Proposed role of YtfE in the management of endogenous nitrosative stress in E. coli. Nitrate reductases (NarG and, probably, NarZ) increase the cytoplasmic concentration of nitrite. Accumulated nitrite competes with nitrate at the active site of NarG and therefore impairs nitrate reduction and growth (red line). We propose that YtfE reduces nitrite to NO to optimize nitrate respiratory growth. The NO generated by YtfE can inactivate Fe-S proteins, including the global transcriptional repressor [4Fe-4S] NsrR. Nitrosylated NsrR is not a competent repressor, leading to the derepression of genes encoding the response to nitrosative stress (indicated by red asterisks), including the high-affinity NO reductase Hcp and its cognate reductase Hcr. Thus, YtfE and NsrR can be thought of as a two-component system that monitors cytosolic nitrite concentrations, resulting in responses, including the induction of hcp-hcr, that promote efficient nitrate respiratory growth, with Hcp acting predominantly under anaerobic conditions when the concentration of NO is <1 μM. The alternative NO reductases, Hmp and NorV, lower the cytosolic concentration of NO under different regimes, microaerobic (Hmp) or anaerobic with >1 μM NO (NorV), respectively, (gray arrows). Under some conditions, NirB is deployed to convert nitrite to ammonium (see the main text). Inactivated Fe-S proteins are repaired by the Isc and/or Suf systems.

The connection between YtfE and the repair of Fe-S cluster proteins is most likely indirect; through the alleviation of NsrR-mediated repression of the Suf Fe-S cluster biogenesis system (sufABCDSE), which is the principal route for production of Fe-S clusters under stress conditions, as well as genes encoding proteins that function to counter nitrosative stress (Figure 9).14,83 We also note that the catalytic activity of aconitase and fumarase are reversibly/competitively inhibited by nitrite.84

Concluding Remarks

We have demonstrated that YtfE is a nitrite reductase that reduces nitrite to NO under conditions that are physiologically relevant.
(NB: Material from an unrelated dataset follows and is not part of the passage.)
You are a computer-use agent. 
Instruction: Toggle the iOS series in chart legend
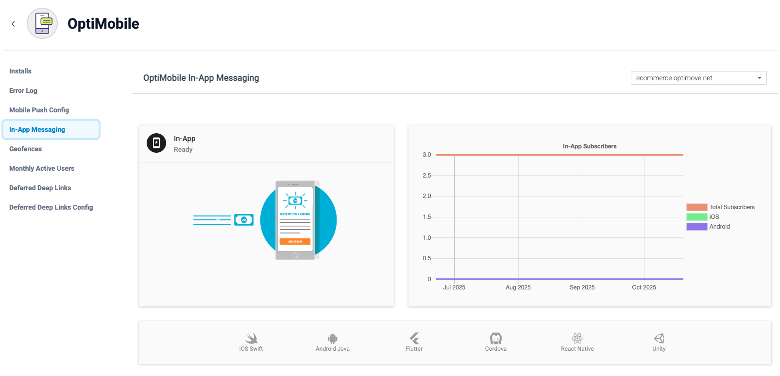[x=703, y=217]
Based upon the coordinate regulation of ytfE and hcp-hcr expression by the NO-sensitive repressor NsrR, we propose that YtfE catalyzes the first reaction of a two-step pathway that prevents the accumulation of both nitrite and NO in the bacterial cytoplasm under conditions typically encountered in the animal gastrointestinal tract. An obvious question that arises concerns the generation of a toxic product (NO) as the first step of the detoxification process. Similar issues relate to the production of NO during bacterial denitrification,85 and we suggest that the high-affinity two-step pathway provided by YtfE in partnership with Hcp-Hcr prevents the accumulation of NO at levels that might damage cell components.
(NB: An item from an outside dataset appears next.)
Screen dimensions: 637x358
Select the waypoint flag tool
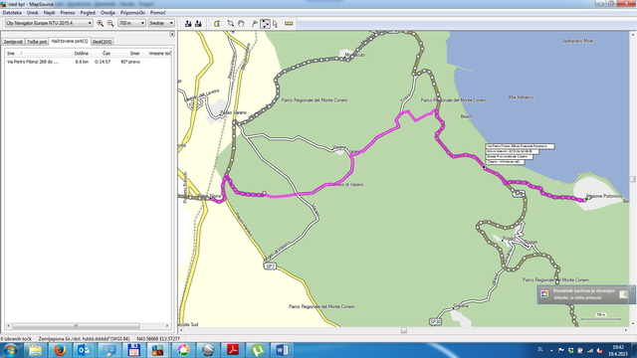(x=255, y=24)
Finally, we note several reports that many of the proteins mentioned above interact to form supramolecular complexes or so-called interactomes.20,81 YtfE was identified as part of the nitrate reductase interactome, leading to the suggestion that the localization of proteins involved in nitrate respiration and NO homeostasis might promote maximal electron flux and minimal toxicity.81 The data reported here, together with previously reported in vitro and in vivo studies of ytfE/YtfE, lead us to propose that the YtfE-catalyzed reduction of nitrite (or HNO2) to NO is of physiological significance.

Methods

NO-Induced Transcription in Response to Nitrite and YtfE

For in vivo transcription studies, strains RK4353 (ytfE+) and JCB5211 (ΔytfE) (see Table 2) were transformed with the NsrR reporter plasmid pNF383.27 Briefly, pNF383 features β-galactosidase under the control of the hcp promoter region, thus making it dependent upon relief of NsrR repression by cytoplasmic NO.6 Duplicate anaerobic cultures (100 mL) were grown at 37 °C in minimal salts medium, supplemented with glycerol and fumarate, as previously described.27 When OD650 nm reached 0.2, one culture was supplemented with 2.5 mM NaNO2, while the other culture served as a control. Cultures were incubated without shaking for an additional 2 h. Samples were removed as indicated, and β-galactosidase activities were measured according to the Miller protocol.86 Similar results were obtained in biological replicate experiments, with independent cultures grown on different days. Data were analyzed for statistical significance using unpaired samples t-test using Prism (GraphPad Software, v5). Results were considered statistically significant where p ≤ 0.05.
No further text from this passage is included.